『文字の消息』著者、澤西祐典さんインタビュー。「人間は文字をもっと丁寧に扱うべき」
文字が降ってきて、それが知らぬ間に私たちの生活に降り積もる。それは堆積となり、ついには家まで押しつぶしてしまう。
奇想天外な設定でありながら妙に生々しいリアリティを突き付けてくる、これはすごい小説である。降り積もるのはもちろん暗喩としての文字ではない。私たちが日常で使っている、この文字である。
撮影・谷尚樹
「これを書こうと思ったきっかけは東日本大震災のときでした。あのときはSNSなどの情報が手放しでもてはやされたけれど、自分はちょっとそのことに違和感がありました。もちろん有効な情報を否定する気持ちはありませんが、野放しになっていた文字情報に実は押しつぶされている大切なものがあるのではないかと」
小説はS夫人による近況報告の手紙で展開される。受取人はフミエさんという若い女性。フミエさんには幼い男の子がいる。S夫人はときにその幼子に我が息子、ミチノブの遠い昔の育児の思い出を重ね合わせながら、共感を分かち合おうとする。どこにでもいるちょっとおせっかいな姑。そんな風情ではあるが、しかしその手紙は降り積もる文字によって綴られる。1センチにも満たない小さな黒い欠片、虫の触角のような文字の切れ端をピンセットでひとつずつ貼り付けて……。非現実的なことが、まるで映像のように克明に描かれるその筆致は南米文学のマジックリアリズムのよう。

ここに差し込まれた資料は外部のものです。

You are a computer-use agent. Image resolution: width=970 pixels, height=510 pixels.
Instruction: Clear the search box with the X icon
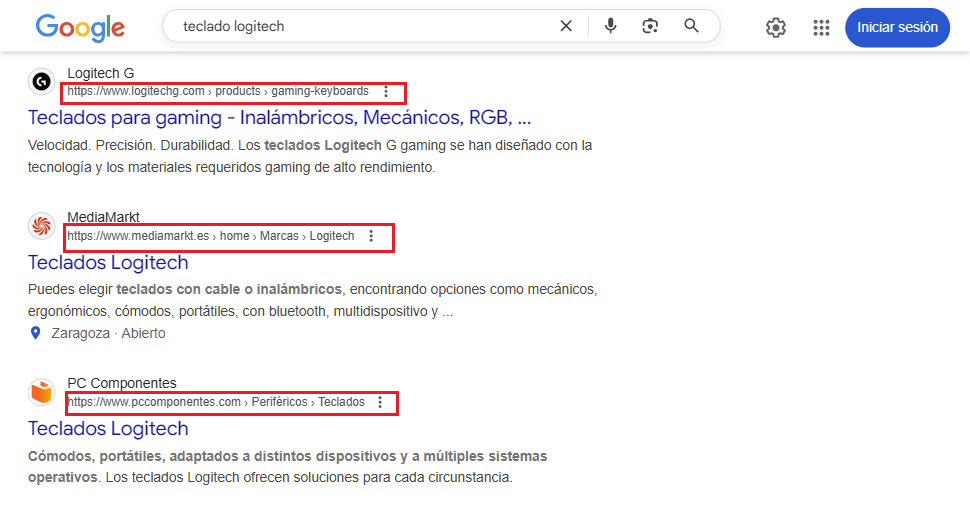(x=566, y=26)
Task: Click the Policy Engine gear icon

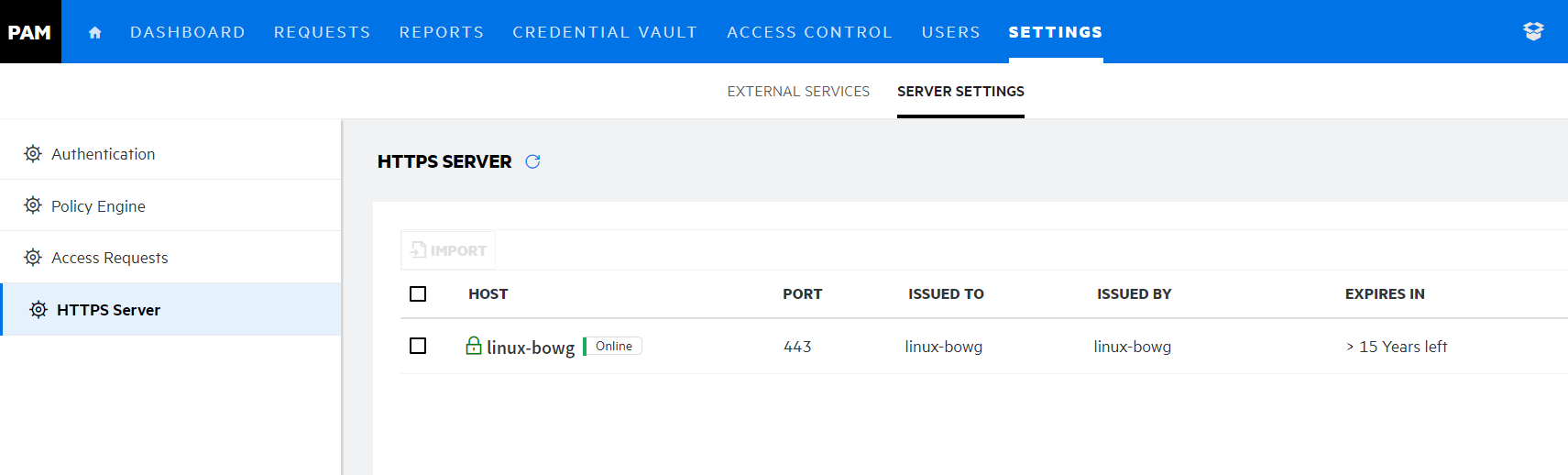Action: [33, 205]
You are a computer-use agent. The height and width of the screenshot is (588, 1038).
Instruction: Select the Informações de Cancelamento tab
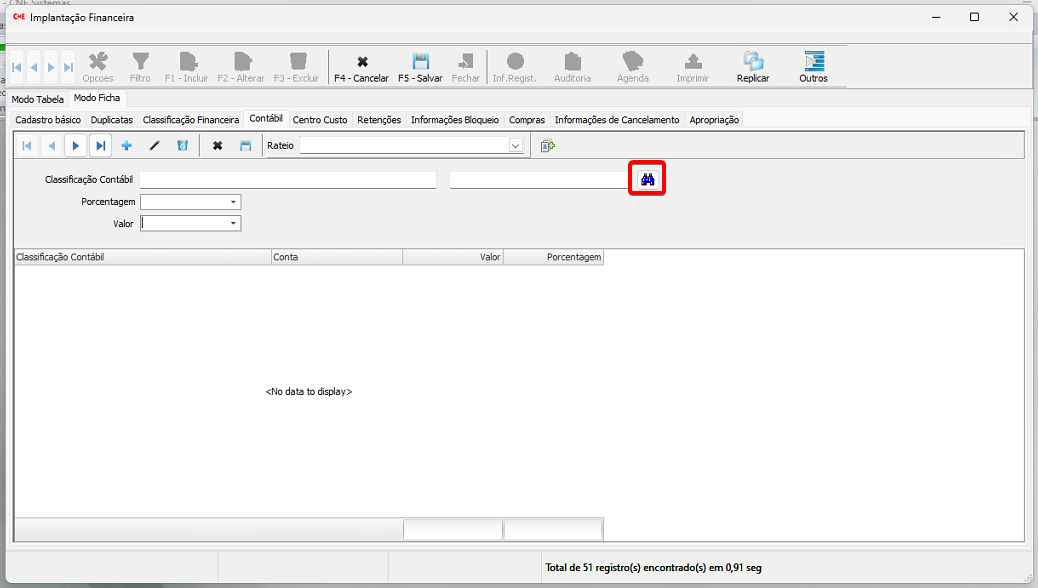(x=616, y=120)
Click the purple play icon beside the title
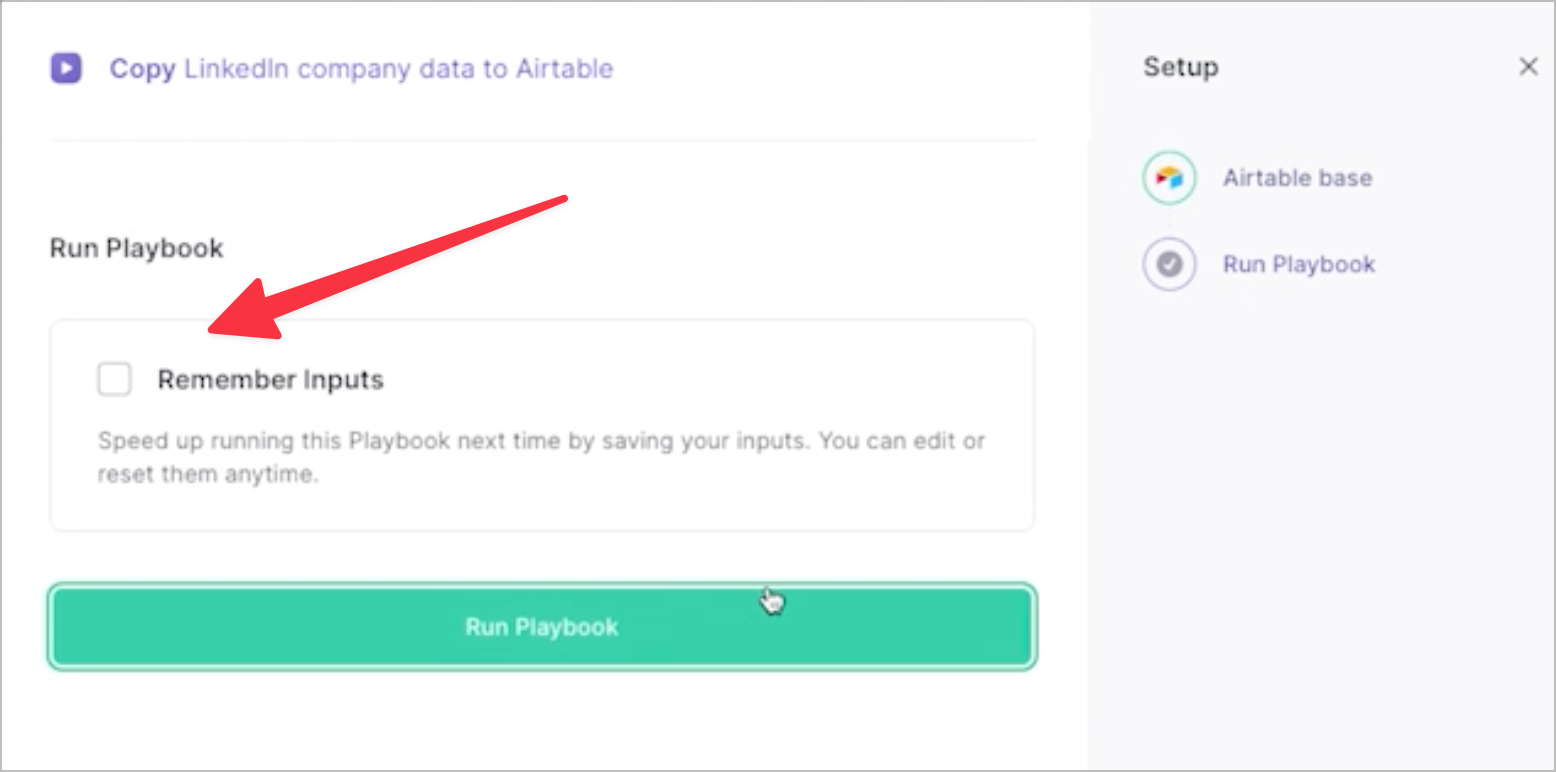1556x772 pixels. [x=66, y=68]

うっぷんを晴らすように、 他人に文字を投げつける人々。
「自分では“魔法”と呼んでいます。そして、作品に出てくる魔法はひとつだけにする、とルールを決めています。設定が突飛なので、読者が振り落とされないよう、できるだけ丁寧に物語として完結させていくことを心がけています」
降り積もっていく文字は、やがて不法廃棄が問題となる。そんな中ついに、ご近所のおばあちゃんの家が文字でつぶれてしまう。しかもそれを導いたのは、S夫人の知り合いの新井夫妻であり、彼らは自分たちの文字をお年寄りの家に廃棄していたことを周囲に知られ、いっせいに文字投げの攻撃を受ける。新井宅を取り巻いてよってたかって文字を投げつけるのは匿名の有象無象、そう、これはまるでネットの炎上。
「文字の持っている呪縛的な強さってありませんか? 口語や会話で耳にするより、目で見るほうが断然強いという。他人のことでもネットで悪口を見ると自分の一部になってしまう怖さを感じます」
物語後半でS夫人の夫は慨嘆する。文字は本来、人類の叡智の結晶であったはずなのに、なぜ、こんなことになってしまったのか。もしかすると我々が必要のない文字や、出来の悪い文字ばかりを生み出しているので、これは彼ら(文字)なりの抗議ではないのか。
「執筆中は私自身文字に同化してしまって、文字の復讐劇に加担していたということはあるかもしれません(笑)」
意外な結末とともに迎えるラスト。文字の消息はどこへ向かうのか。これは、この時代を生きる私たちのリアルなテーマである。